## [Data for analysis]

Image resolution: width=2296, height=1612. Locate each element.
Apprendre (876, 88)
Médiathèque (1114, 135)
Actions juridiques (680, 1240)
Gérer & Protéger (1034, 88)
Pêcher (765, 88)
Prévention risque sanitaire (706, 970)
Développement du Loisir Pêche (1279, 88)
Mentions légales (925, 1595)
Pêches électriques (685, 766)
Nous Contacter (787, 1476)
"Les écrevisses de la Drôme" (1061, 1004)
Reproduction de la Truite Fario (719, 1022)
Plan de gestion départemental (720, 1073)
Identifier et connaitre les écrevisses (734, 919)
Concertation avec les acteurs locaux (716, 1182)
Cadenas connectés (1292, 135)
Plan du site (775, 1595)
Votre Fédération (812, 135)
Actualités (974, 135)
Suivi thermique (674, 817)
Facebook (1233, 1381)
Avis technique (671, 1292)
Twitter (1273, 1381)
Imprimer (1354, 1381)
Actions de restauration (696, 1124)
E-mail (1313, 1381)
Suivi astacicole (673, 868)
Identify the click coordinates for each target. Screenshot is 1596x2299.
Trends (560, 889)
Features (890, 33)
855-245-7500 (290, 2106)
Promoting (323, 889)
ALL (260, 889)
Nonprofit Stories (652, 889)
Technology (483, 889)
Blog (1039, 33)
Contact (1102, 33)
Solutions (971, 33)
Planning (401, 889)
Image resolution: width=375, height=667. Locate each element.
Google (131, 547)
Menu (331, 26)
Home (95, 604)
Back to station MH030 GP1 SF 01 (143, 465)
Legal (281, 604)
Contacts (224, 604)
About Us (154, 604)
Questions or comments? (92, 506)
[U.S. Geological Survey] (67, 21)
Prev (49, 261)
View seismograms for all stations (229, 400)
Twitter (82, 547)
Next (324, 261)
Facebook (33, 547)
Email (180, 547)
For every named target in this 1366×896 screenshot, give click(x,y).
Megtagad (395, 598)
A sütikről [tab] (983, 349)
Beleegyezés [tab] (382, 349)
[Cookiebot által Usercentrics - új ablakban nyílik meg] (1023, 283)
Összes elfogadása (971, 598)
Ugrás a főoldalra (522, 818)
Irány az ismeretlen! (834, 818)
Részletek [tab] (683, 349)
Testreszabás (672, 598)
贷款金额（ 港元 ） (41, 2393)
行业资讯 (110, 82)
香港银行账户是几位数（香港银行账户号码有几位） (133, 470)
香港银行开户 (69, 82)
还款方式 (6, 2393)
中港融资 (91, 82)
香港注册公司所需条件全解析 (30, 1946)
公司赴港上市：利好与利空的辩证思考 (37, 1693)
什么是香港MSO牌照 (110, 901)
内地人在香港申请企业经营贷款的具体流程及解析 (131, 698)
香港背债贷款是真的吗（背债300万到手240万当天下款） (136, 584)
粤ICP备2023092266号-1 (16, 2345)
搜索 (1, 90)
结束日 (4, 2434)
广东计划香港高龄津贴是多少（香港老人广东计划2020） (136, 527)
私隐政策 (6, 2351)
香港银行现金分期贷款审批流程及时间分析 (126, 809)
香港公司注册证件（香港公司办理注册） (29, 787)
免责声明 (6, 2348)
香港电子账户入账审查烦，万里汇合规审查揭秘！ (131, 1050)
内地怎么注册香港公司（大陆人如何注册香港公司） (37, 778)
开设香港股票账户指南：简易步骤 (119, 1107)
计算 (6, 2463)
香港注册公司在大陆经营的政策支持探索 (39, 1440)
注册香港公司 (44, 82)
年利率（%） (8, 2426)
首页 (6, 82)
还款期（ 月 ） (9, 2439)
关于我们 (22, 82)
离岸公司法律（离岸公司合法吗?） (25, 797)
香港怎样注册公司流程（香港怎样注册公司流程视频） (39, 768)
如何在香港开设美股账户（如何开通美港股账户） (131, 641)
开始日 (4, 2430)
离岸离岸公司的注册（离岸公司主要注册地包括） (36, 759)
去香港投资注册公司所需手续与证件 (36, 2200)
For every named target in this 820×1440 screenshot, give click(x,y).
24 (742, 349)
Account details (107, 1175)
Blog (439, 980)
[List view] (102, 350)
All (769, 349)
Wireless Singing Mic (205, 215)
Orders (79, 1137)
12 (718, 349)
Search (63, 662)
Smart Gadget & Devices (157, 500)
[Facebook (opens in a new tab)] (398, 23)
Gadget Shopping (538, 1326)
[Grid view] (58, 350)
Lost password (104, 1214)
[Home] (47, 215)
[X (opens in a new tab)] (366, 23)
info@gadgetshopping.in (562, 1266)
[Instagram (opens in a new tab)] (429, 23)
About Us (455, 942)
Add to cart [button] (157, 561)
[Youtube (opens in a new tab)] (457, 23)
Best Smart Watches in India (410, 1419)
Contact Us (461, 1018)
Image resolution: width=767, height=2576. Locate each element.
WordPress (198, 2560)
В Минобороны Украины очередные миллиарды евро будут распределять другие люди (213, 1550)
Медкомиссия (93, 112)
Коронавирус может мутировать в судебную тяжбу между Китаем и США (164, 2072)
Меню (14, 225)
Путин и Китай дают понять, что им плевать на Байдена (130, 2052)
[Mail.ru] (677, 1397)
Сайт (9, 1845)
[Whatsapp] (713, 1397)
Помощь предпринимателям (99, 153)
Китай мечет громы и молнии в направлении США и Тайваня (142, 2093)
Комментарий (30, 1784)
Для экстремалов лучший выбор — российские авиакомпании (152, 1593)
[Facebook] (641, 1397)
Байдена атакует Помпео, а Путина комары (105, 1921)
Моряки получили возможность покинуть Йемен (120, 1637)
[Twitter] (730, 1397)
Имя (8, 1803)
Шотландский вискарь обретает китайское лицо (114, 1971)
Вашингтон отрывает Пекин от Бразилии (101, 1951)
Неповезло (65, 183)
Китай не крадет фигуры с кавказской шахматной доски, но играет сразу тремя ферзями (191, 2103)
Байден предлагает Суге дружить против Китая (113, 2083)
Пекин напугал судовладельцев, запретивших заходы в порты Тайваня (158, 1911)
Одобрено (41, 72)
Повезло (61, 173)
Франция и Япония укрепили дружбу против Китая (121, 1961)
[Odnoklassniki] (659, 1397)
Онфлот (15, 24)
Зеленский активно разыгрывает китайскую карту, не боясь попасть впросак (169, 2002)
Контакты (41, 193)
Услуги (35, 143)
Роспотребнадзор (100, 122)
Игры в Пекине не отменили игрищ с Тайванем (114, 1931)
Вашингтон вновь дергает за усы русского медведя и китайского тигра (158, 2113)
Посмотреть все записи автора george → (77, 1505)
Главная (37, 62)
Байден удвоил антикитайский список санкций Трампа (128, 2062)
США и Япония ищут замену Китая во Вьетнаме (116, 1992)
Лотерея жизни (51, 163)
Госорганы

## [What is required]
Among the entries above, the lines between the ones containing "[Twitter] (730, 1397)" and "Онфлот (15, 24)", inclusive, are to be transcribed exactly. No other line is to be given.

## [Solved problem]
[Twitter] (730, 1397)
Имя (8, 1803)
Шотландский вискарь обретает китайское лицо (114, 1971)
Вашингтон отрывает Пекин от Бразилии (101, 1951)
Неповезло (65, 183)
Китай не крадет фигуры с кавказской шахматной доски, но играет сразу тремя ферзями (191, 2103)
Байден предлагает Суге дружить против Китая (113, 2083)
Пекин напугал судовладельцев, запретивших заходы в порты Тайваня (158, 1911)
Одобрено (41, 72)
Повезло (61, 173)
Франция и Япония укрепили дружбу против Китая (121, 1961)
[Odnoklassniki] (659, 1397)
Онфлот (15, 24)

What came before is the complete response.